In the foreseeable future, no reduction in traffic volume is to be expected. With the opening of the inner-German border, the gradual development of a common living and economic area, as well as the strengthening ties with eastern Europe, the traffic volume on the streets in Berlin and the surrounding countryside has grown appreciably. According to investigations by the German Institute for Economic Research (DIW), Berlin must calculate, even over the long term, with a further increase in motorized individual traffic.

Figure 1 shows a continuously upward development in the stock of cars for both halves of the city, with the eastern part of the city in addition showing an especially steep upward trend in the first year of reunification. Even in the years 1970 – 1980, the amount of all motor vehicles registered increased by around 87 % in East Berlin, from about 139,000 to 261,000; in West Berlin, by contrast, the gain was only around 46 %, from 411,000 to 661,000. Here, the increased motorization of the population had already begun in the ’60s, so that the further increase was slighter during the following years. Between 1980 and 1995, the motor vehicle stock increased in the eastern part of the city by some 59 %, in the western part, during the same period, by around 45 %. Thus, the number of motor vehicles in East Berlin tripled to 415,000 (plus 197 %) over a period of 25 years, while in West Berlin, for the reasons stated, it still doubled to 873,000 (plus 112 %).

Fig. 1: Automobile Stock and Fuel Use Berlin, 1970 - 1995

Fig. 1: Automobile Stock and Fuel Use Berlin, 1970 - 1995

Of the total of almost 1.3 million registered motor vehicle on Berlin’s streets, the number of cars must be especially considered, because they decisively determine the volume of motorized individual traffic. Their number increased in East Berlin by around 350 %, from 84,000 to 380,000, between 1970 and 1995. In West Berlin the number of cars doubled during that period (1970 to 1995) from 373,000 to 745,000.

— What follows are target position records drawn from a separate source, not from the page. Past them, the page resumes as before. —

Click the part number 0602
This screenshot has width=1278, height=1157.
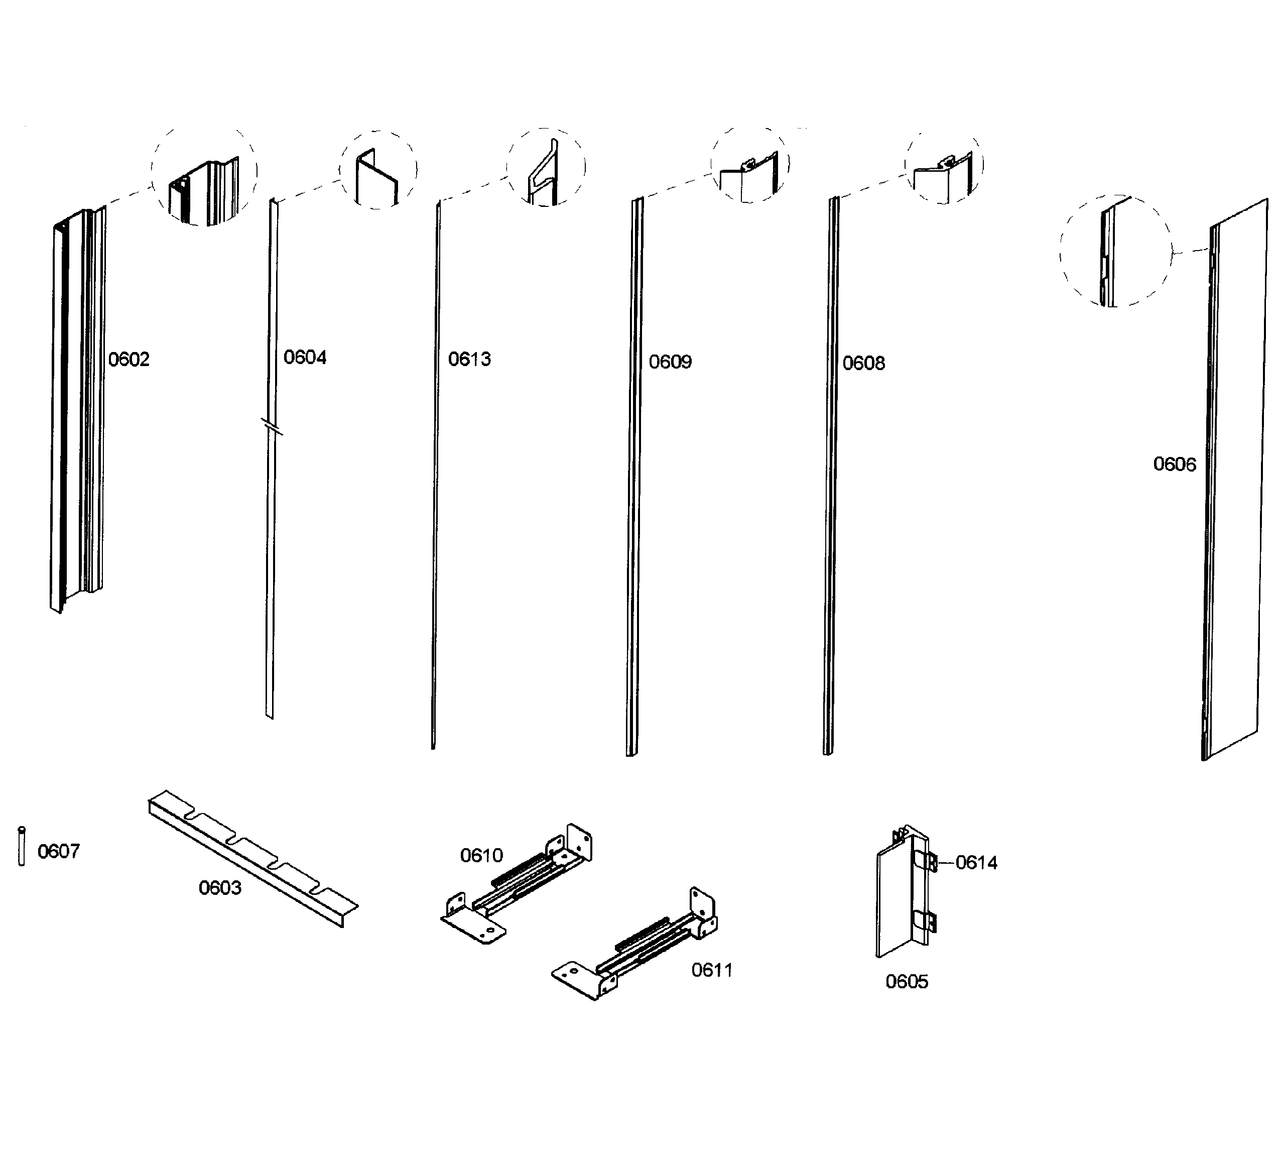[129, 360]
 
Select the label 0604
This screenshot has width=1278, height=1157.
[305, 358]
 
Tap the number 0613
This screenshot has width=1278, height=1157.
[469, 360]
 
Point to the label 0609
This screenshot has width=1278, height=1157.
[670, 362]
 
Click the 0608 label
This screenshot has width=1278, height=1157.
[863, 364]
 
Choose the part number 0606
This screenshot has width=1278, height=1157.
[1174, 465]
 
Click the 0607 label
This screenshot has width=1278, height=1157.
[58, 851]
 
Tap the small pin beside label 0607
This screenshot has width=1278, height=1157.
[22, 846]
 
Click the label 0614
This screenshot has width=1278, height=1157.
[976, 863]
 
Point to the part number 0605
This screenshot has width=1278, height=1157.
[907, 982]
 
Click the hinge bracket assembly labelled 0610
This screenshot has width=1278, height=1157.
[517, 885]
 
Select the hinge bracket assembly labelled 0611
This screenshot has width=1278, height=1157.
[634, 945]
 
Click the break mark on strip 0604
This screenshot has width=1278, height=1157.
[272, 427]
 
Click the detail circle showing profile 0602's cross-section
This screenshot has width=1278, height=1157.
[204, 173]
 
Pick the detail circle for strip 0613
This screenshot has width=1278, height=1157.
[546, 167]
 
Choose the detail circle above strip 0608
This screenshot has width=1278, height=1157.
[943, 165]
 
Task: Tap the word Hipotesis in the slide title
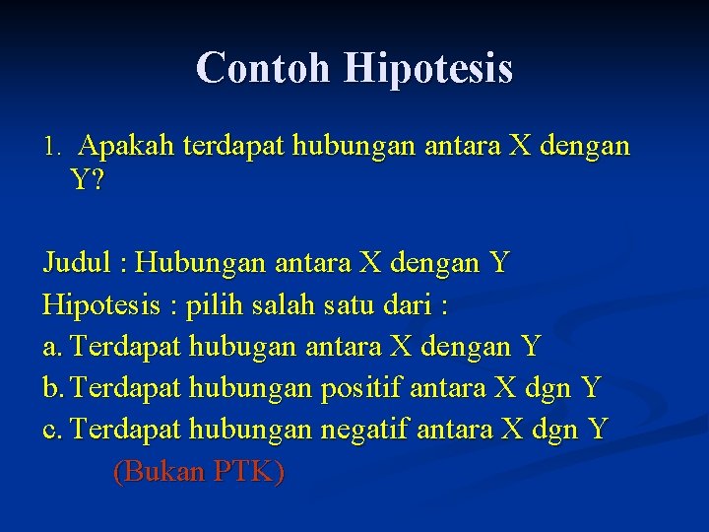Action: click(428, 68)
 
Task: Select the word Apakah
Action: click(126, 147)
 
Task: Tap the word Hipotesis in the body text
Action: click(101, 304)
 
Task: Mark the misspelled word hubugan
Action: click(244, 347)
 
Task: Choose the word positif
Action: click(362, 388)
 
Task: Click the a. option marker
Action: click(53, 347)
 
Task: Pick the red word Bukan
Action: click(157, 472)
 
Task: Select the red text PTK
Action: click(246, 472)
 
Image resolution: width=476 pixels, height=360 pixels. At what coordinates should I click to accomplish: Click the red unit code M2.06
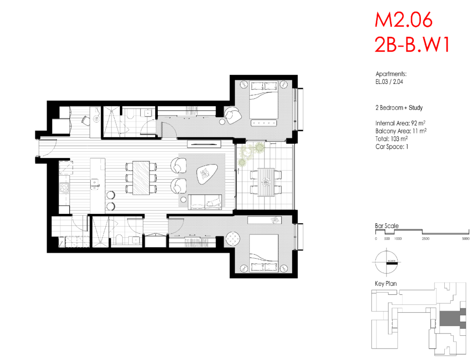pyautogui.click(x=403, y=20)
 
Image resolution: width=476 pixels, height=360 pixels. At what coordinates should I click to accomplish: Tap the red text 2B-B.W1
pyautogui.click(x=412, y=45)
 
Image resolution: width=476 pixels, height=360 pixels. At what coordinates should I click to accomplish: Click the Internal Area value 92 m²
pyautogui.click(x=418, y=123)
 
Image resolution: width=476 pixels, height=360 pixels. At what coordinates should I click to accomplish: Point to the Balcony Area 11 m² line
pyautogui.click(x=401, y=131)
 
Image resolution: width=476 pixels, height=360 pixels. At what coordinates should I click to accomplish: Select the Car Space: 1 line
pyautogui.click(x=392, y=147)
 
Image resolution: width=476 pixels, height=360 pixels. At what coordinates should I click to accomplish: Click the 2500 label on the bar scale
pyautogui.click(x=425, y=239)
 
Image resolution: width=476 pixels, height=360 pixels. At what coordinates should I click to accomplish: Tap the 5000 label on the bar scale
pyautogui.click(x=466, y=239)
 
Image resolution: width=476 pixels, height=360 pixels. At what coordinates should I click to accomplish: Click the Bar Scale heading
pyautogui.click(x=387, y=226)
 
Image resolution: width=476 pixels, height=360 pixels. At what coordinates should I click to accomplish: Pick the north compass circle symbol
pyautogui.click(x=386, y=262)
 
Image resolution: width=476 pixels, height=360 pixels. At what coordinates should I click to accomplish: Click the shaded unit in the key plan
pyautogui.click(x=452, y=318)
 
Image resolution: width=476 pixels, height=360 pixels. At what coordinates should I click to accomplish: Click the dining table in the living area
pyautogui.click(x=141, y=178)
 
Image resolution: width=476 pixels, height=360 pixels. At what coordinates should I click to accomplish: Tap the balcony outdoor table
pyautogui.click(x=266, y=182)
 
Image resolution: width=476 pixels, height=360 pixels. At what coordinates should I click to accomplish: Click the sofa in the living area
pyautogui.click(x=205, y=202)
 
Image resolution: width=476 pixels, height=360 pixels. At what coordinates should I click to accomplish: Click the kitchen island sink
pyautogui.click(x=95, y=184)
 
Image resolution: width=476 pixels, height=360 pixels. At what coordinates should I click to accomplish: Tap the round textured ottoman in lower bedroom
pyautogui.click(x=233, y=239)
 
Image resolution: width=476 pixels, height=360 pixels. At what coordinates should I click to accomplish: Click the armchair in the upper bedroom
pyautogui.click(x=233, y=116)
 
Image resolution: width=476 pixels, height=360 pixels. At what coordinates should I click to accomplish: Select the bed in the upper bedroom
pyautogui.click(x=264, y=100)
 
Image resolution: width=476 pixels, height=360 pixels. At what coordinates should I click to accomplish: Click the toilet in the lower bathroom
pyautogui.click(x=119, y=239)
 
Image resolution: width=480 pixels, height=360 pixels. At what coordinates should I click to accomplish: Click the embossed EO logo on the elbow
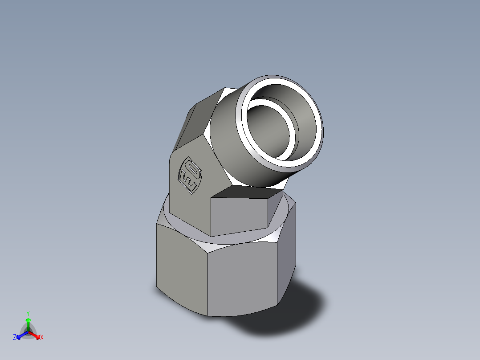(x=189, y=175)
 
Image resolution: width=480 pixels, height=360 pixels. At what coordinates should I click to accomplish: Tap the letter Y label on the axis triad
(x=28, y=313)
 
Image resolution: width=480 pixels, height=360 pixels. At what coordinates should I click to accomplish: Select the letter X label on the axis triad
(x=42, y=338)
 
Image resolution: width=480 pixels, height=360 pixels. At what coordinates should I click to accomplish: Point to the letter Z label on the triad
(x=15, y=338)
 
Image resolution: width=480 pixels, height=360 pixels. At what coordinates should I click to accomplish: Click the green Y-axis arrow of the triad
(x=28, y=322)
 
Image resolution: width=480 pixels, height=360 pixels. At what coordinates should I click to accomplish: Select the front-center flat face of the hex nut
(x=243, y=281)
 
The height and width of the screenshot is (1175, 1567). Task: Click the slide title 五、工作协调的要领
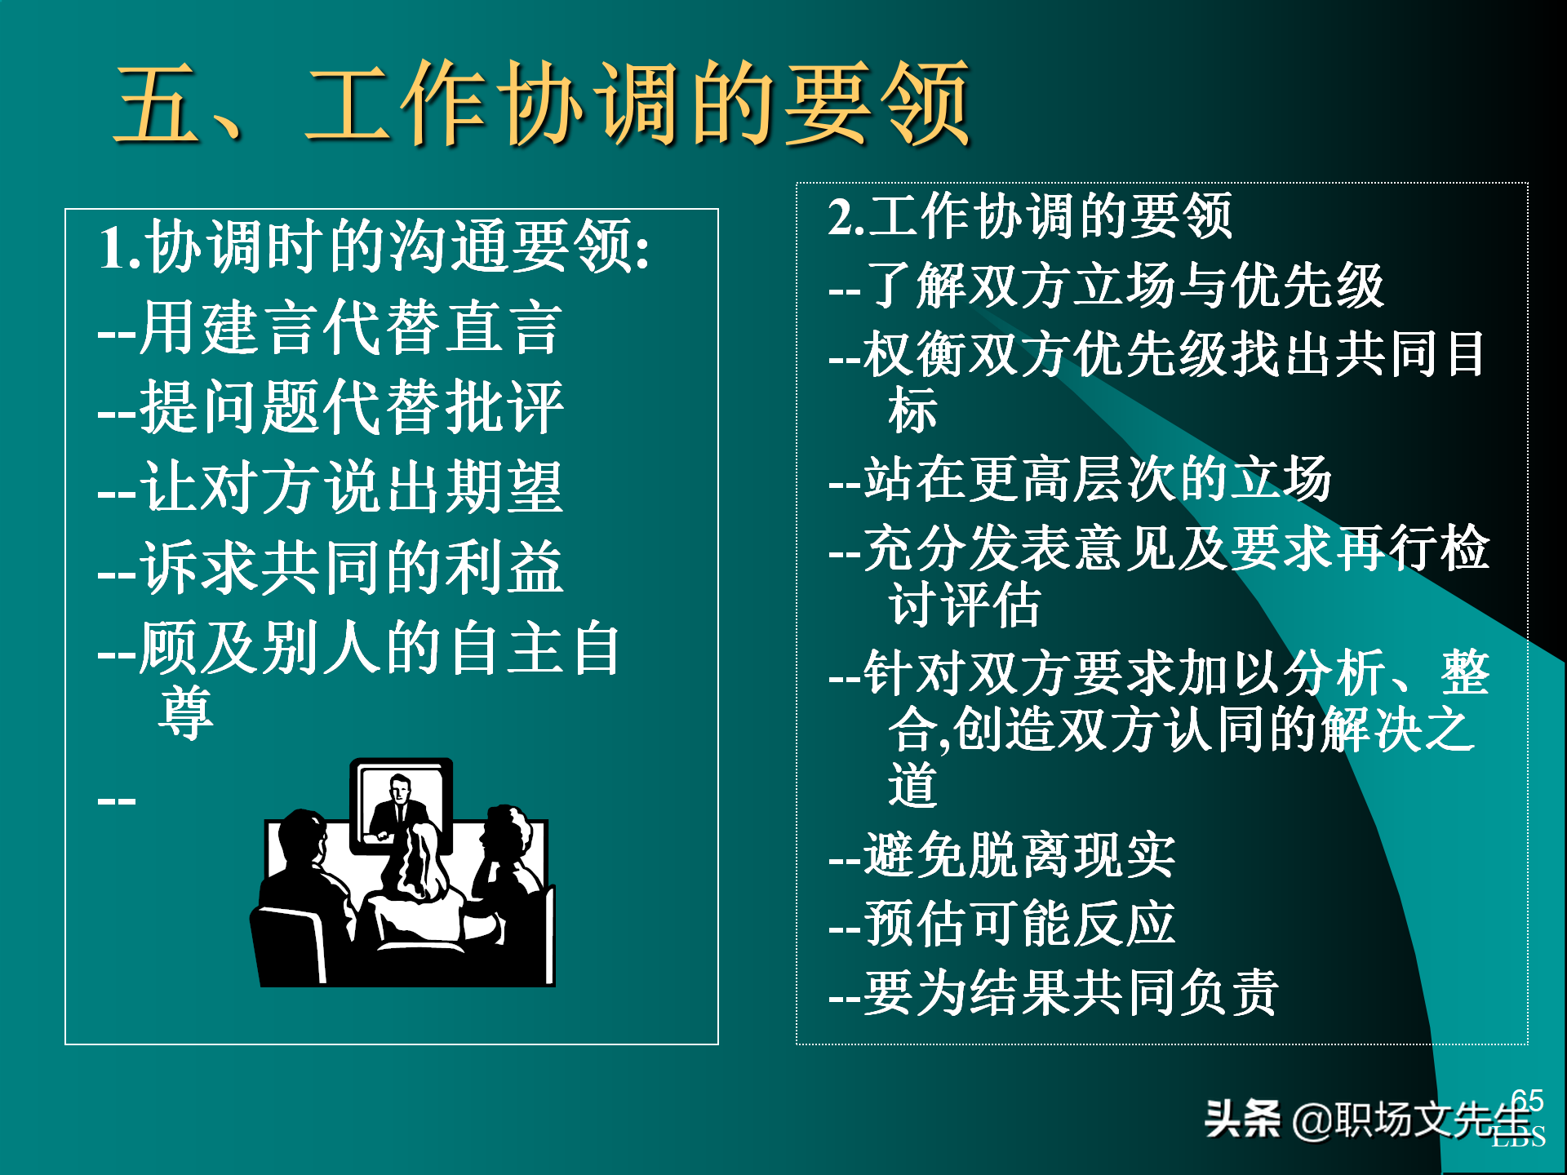(543, 104)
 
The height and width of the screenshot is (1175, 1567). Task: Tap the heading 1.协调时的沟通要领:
(375, 246)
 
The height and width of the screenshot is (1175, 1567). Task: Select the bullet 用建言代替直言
(331, 327)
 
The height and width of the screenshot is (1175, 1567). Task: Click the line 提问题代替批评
(331, 407)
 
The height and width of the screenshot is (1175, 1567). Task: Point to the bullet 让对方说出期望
(331, 487)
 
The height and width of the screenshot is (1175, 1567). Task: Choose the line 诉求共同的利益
(331, 568)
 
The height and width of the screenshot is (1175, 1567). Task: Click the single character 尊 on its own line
(186, 712)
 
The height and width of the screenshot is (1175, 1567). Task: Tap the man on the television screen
(399, 804)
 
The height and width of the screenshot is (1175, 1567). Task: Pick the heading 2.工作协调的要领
(1030, 217)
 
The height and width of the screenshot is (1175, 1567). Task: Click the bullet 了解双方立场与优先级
(1106, 286)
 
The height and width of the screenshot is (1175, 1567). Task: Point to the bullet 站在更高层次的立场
(1080, 479)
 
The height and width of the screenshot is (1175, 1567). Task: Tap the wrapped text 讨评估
(965, 605)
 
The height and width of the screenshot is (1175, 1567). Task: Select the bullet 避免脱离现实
(1002, 856)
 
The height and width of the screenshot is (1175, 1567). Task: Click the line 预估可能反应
(1002, 924)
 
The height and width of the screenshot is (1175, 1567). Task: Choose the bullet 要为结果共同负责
(1054, 993)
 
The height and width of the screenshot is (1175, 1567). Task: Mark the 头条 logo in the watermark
(1242, 1119)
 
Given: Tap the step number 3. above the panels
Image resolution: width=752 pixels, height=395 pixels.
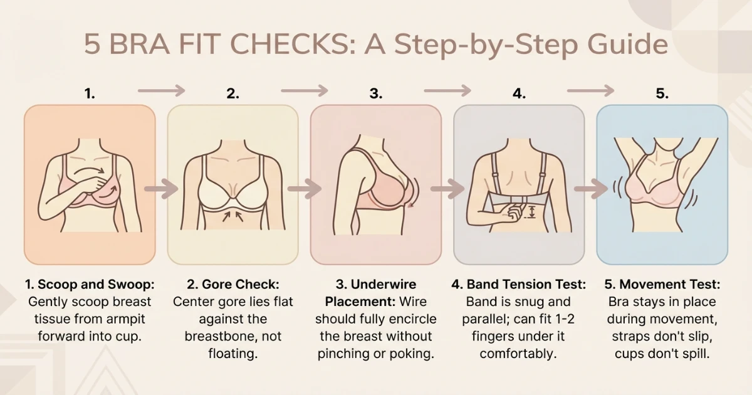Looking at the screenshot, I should point(375,94).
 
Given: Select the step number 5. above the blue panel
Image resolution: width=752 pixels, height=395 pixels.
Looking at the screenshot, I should point(662,94).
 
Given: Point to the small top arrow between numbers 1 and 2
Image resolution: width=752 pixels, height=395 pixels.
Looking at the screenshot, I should point(161,90).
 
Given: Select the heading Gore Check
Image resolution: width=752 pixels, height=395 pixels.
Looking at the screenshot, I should point(239,285).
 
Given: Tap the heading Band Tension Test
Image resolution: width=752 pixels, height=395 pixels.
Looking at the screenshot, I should point(525,285).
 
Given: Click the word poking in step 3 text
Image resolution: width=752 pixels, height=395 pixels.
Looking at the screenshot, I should point(413,354).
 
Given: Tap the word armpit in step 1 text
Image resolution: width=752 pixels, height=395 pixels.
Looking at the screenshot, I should point(135,319).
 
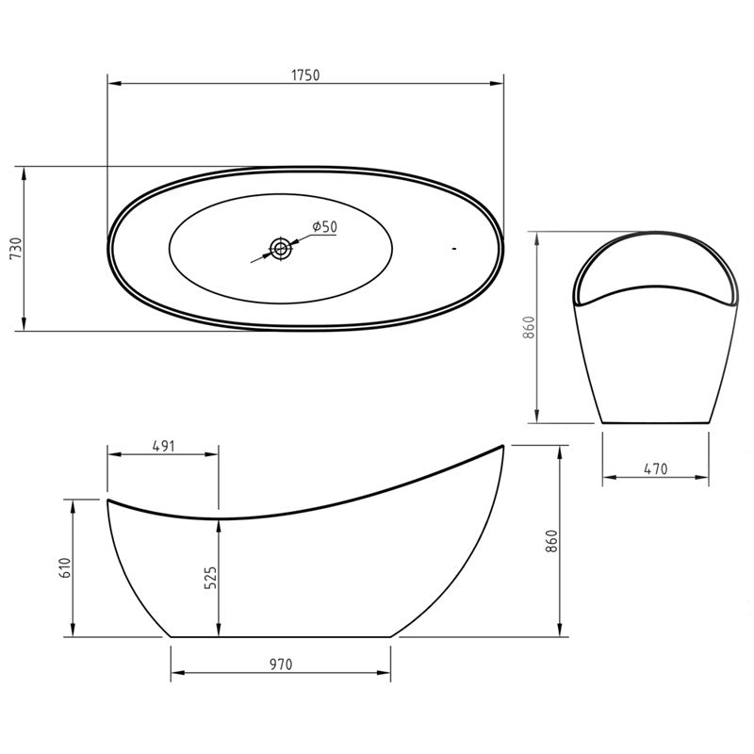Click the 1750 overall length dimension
pyautogui.click(x=305, y=74)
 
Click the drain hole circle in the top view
pyautogui.click(x=281, y=249)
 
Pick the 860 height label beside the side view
pyautogui.click(x=552, y=541)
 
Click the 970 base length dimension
pyautogui.click(x=281, y=664)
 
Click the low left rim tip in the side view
pyautogui.click(x=108, y=500)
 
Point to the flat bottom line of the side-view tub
pyautogui.click(x=281, y=636)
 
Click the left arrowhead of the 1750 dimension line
pyautogui.click(x=112, y=84)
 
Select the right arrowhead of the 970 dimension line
pyautogui.click(x=386, y=674)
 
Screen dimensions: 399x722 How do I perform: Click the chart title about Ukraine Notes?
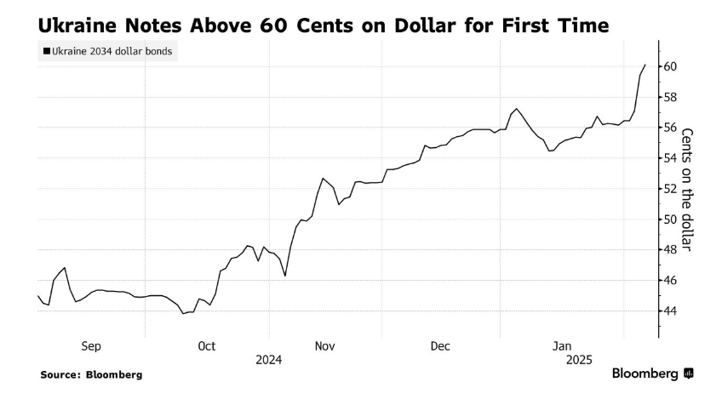point(323,25)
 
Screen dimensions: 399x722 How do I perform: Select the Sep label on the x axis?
point(91,345)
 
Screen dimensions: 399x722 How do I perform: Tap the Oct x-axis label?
point(206,345)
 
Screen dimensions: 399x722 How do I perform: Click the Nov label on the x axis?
point(324,345)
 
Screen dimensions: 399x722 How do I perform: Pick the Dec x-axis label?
point(440,345)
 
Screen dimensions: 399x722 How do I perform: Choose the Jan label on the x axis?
point(561,345)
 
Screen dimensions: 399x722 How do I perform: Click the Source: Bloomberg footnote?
point(91,374)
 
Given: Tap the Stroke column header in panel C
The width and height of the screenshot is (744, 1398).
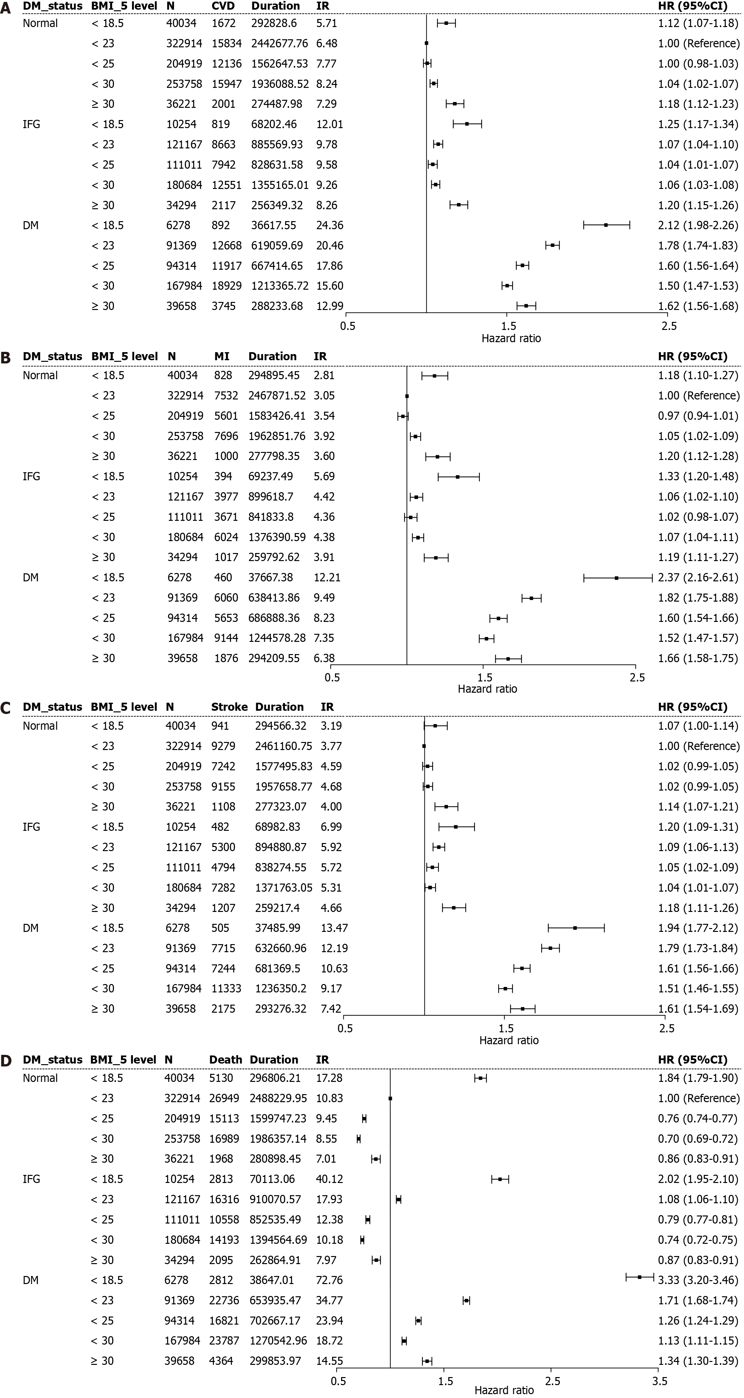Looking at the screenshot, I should click(229, 707).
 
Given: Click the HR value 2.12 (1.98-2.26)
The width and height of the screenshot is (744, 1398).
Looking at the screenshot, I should click(698, 225).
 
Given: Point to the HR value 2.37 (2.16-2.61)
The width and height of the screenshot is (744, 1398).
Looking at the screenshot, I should click(698, 577).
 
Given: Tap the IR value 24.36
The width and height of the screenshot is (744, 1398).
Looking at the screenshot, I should click(330, 225).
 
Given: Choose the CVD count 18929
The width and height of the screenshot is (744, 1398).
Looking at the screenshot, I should click(226, 286).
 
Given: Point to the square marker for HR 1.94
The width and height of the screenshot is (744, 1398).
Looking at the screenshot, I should click(575, 928).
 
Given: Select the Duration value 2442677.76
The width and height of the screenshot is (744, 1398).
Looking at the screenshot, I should click(279, 43).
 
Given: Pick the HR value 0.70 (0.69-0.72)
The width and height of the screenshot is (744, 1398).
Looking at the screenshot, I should click(698, 1139).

Gasoline consumption has risen very much less steeply than the number of vehicles themselves. The relatively steep rise after 1989 can be explained by the fact that, after the political transformation in East Germany, the number of cars in East Berlin and in the countryside surrounding Berlin rose abruptly, while the number of gasoline stations increased only over the course of the last years. Therefore, during the first years, many East Berliners and Brandenburgers drove to West Berlin to fill up, while today, the trend is in the opposite direction, due to the lower-priced gasoline available in the countryside surrounding Berlin.

Motorization Level

The motorization level, i.e., the ratio of cars to the number of inhabitants, was also different for East and West Berlin in 1970. Thus, there were 77.5 cars per 1,000 inhabitants in East Berlin in 1970, compared to 175.4 in the western part of the city – a difference of almost 100 vehicles per 1,000 inhabitants. In 1995, partially due to reunification, the numbers are clearly closer together: In East Berlin, 1,000 inhabitants now have 302 cars at their disposal, compared to 346 in West Berlin (cf. Fig. 2). In comparison with other cities, Berlin thus still has a favorable level: Munich, with 570 cars/1,000 inh., and Hamburg with about 500 car/1,000 inh., show far higher values.

Fig. 1: Level of motorisation in Berlin, 1970 - 1995 (according to information from the Berlin State Resident Registration Agency, the State Statistical Agency, and the Berlin Department of Economy)

h6. Due to the license-plate replacement for all vehicles in East Berlin during the period 1991-1993, no statement can be made regarding the development of the automobile stock there during that time.

The area-related motorization in East Berlin totaled about 1,000 motor vehicles per square kilometers (MV/km2) in 1995; in West Berlin, because of the higher settlement density, it was clearly higher, about 1,800 MV/km2.

Aside from the constant increase in the number of motor vehicles and of the total kilometers driven, the spatial distribution of traffic changed due to new and changed flows of traffic. If before reunification Berliners traveling from the eastern part of the city toward Potsdam or Brandenburg tended to be concentrated, on the beltway around West Berlin, this flow has now been shifted to a large extent to inner-city highways and city streets. Due to travel by employees and visitors between East and West Berlin, a new traffic flow has emerged between the formerly separated boroughs. Major traffic corridors into the surrounding countryside, which were formerly hardly used at all in West Berlin, are today loaded with commuter and weekend traffic very much more than before.